Seks makin hari makin dilepaskan dari lembaga komitmen.
Peran orang tua terbesar adalah menekankan bahwa seks bukanlah semata-mata masalah kebutuhan fisik atau masalah saling mencintai. Jauh lebih agung dan lebih berat dari itu adalah masalah komitmen, masalah institusi pernikahan yang diakui masyarakat dan yang paling penting adalah diatur oleh Tuhan sendiri. Sewaktu tidak dilaksanakan sesuai dengan kehendak Tuhan itu menjadi dosa.
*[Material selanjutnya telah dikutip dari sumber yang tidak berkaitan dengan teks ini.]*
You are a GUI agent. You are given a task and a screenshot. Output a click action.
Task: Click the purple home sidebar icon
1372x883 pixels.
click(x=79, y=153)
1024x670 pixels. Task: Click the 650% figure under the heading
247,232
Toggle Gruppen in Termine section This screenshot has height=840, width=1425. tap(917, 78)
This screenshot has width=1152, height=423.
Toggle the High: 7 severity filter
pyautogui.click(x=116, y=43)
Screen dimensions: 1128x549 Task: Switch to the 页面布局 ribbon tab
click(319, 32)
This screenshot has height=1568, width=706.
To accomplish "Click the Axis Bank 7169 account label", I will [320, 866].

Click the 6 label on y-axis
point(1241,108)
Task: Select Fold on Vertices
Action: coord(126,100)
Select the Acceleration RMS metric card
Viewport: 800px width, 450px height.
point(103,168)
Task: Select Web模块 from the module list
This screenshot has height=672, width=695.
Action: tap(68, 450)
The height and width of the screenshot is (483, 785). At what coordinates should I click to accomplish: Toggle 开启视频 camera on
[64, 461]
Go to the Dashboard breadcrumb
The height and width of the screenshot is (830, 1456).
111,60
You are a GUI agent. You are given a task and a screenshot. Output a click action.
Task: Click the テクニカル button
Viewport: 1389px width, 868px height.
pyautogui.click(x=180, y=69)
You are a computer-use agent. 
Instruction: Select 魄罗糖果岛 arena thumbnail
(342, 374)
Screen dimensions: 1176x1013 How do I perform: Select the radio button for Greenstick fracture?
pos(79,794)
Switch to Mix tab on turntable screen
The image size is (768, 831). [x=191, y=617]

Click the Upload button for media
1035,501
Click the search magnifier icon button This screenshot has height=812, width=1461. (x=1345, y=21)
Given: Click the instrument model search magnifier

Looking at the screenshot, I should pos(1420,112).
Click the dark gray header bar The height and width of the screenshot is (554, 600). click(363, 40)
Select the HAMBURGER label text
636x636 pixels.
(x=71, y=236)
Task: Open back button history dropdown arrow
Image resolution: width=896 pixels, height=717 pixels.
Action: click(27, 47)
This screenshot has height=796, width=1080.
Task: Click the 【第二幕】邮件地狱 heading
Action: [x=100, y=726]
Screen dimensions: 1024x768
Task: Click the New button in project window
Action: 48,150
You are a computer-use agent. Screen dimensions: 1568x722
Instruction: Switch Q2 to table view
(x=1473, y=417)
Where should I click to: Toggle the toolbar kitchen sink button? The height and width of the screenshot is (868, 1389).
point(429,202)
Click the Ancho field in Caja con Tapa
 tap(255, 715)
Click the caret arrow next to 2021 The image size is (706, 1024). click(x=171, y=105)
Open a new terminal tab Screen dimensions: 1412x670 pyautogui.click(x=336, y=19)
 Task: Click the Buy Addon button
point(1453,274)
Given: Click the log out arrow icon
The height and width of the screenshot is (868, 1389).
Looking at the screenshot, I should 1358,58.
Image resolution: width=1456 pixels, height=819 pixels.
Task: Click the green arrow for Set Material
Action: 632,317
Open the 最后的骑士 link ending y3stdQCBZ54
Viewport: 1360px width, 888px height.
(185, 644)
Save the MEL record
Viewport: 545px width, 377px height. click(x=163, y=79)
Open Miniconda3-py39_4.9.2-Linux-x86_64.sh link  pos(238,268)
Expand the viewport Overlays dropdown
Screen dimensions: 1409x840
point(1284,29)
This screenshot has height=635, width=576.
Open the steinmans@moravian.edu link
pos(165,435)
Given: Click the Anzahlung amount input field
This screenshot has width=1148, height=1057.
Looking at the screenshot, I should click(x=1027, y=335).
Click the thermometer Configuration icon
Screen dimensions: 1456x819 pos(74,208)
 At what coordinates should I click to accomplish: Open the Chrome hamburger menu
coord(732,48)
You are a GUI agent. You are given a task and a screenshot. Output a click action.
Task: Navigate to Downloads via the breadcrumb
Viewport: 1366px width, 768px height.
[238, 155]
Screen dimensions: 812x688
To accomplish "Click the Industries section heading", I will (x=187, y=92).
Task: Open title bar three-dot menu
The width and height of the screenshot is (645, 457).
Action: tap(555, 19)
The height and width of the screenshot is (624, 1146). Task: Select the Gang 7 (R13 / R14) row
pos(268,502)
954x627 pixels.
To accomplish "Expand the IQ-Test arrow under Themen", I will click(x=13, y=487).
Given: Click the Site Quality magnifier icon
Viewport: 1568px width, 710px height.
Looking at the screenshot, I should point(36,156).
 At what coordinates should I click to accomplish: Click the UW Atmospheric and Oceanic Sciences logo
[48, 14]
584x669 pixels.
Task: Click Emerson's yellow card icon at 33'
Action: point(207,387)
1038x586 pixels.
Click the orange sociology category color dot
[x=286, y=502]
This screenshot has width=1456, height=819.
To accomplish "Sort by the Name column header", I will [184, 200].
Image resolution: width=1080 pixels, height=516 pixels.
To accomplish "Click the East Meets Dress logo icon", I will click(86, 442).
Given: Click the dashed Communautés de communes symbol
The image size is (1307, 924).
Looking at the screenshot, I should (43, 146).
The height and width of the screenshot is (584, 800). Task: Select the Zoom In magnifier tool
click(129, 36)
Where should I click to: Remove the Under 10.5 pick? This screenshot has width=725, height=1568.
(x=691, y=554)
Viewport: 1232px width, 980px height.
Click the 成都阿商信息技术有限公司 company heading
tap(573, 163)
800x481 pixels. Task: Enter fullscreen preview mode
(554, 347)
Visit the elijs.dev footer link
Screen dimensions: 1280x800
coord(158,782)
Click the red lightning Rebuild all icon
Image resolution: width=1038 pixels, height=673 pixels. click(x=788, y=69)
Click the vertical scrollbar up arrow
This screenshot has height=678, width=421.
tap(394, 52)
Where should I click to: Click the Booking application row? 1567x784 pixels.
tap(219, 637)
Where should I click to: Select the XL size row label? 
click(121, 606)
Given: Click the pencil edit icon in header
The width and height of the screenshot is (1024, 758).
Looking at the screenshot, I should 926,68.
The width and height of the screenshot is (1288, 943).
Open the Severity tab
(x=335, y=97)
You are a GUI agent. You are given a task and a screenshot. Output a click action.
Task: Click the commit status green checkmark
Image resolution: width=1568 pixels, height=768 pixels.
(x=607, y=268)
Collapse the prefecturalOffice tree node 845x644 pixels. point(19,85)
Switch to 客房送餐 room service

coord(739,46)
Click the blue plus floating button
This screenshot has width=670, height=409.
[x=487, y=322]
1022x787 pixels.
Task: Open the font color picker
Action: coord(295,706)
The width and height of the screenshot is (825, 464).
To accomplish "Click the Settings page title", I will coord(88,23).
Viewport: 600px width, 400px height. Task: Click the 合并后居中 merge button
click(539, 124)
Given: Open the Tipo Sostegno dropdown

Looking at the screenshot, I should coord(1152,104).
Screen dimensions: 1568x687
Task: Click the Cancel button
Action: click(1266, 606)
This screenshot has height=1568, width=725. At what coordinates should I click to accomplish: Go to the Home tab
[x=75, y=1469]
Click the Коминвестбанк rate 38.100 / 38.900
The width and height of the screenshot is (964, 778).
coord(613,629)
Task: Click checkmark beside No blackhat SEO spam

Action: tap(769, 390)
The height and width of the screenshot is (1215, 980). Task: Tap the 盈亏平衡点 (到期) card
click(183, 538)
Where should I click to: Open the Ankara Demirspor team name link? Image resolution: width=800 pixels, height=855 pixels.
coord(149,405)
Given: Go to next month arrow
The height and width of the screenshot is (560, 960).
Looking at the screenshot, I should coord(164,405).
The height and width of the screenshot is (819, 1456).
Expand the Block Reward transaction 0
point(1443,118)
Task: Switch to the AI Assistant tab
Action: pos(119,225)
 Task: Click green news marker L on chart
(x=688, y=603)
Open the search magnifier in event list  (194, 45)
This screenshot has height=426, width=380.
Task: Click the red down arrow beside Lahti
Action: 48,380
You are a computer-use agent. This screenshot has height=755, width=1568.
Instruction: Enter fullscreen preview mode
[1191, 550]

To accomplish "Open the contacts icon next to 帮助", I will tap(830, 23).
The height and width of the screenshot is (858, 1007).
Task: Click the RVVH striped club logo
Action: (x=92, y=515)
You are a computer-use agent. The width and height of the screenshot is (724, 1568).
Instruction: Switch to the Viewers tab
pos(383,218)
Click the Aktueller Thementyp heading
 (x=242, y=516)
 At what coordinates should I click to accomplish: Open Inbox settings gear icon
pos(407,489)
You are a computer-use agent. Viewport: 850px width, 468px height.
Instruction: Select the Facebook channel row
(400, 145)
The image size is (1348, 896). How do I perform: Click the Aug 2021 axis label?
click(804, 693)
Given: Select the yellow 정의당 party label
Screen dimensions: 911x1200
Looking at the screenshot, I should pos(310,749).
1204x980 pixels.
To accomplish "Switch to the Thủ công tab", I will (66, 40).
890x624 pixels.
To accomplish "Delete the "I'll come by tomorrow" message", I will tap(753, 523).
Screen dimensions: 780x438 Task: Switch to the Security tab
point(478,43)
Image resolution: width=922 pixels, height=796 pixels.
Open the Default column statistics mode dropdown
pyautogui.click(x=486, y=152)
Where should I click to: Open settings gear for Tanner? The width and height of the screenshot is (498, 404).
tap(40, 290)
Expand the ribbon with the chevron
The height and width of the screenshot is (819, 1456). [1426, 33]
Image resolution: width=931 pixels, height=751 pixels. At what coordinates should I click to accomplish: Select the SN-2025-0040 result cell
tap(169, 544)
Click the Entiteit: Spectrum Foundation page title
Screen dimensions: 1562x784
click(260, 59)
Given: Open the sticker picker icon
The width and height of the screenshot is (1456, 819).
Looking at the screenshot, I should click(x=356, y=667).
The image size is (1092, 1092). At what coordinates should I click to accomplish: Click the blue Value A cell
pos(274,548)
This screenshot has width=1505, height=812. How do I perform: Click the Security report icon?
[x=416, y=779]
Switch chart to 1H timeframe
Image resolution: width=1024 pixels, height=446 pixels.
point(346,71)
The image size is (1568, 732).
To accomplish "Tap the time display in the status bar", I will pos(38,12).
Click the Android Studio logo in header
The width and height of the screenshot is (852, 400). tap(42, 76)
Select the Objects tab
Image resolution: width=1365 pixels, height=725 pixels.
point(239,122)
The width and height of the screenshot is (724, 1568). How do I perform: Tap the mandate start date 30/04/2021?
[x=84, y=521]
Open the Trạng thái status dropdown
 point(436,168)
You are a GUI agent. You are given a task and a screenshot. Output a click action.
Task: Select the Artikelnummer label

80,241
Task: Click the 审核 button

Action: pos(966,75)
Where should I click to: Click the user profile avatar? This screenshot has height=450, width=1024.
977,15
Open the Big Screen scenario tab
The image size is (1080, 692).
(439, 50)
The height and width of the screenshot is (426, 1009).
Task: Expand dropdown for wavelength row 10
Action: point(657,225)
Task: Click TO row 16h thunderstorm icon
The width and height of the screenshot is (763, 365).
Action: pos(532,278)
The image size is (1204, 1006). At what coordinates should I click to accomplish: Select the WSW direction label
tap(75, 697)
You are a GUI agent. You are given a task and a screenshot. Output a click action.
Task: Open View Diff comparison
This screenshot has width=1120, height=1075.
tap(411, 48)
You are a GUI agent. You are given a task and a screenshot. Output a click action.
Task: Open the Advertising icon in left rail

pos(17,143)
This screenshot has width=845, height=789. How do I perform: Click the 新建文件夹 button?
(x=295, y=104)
Dampak jika orang tua tidak mengajarkan pendidikan seks kepada anak sbk:
Anak akan mendapatkan informasi dari teman-temannya, dari buku, dari film dan kemungkinan besar mereka tidak mendapatkan gambar menyeluruh mengenai seks itu. Dan bahwa penekanannya seks pada sesuatu yang nikmat belaka tidak ada lagi bobot moral, bobot pernikahan dan komitmen di dalamnya.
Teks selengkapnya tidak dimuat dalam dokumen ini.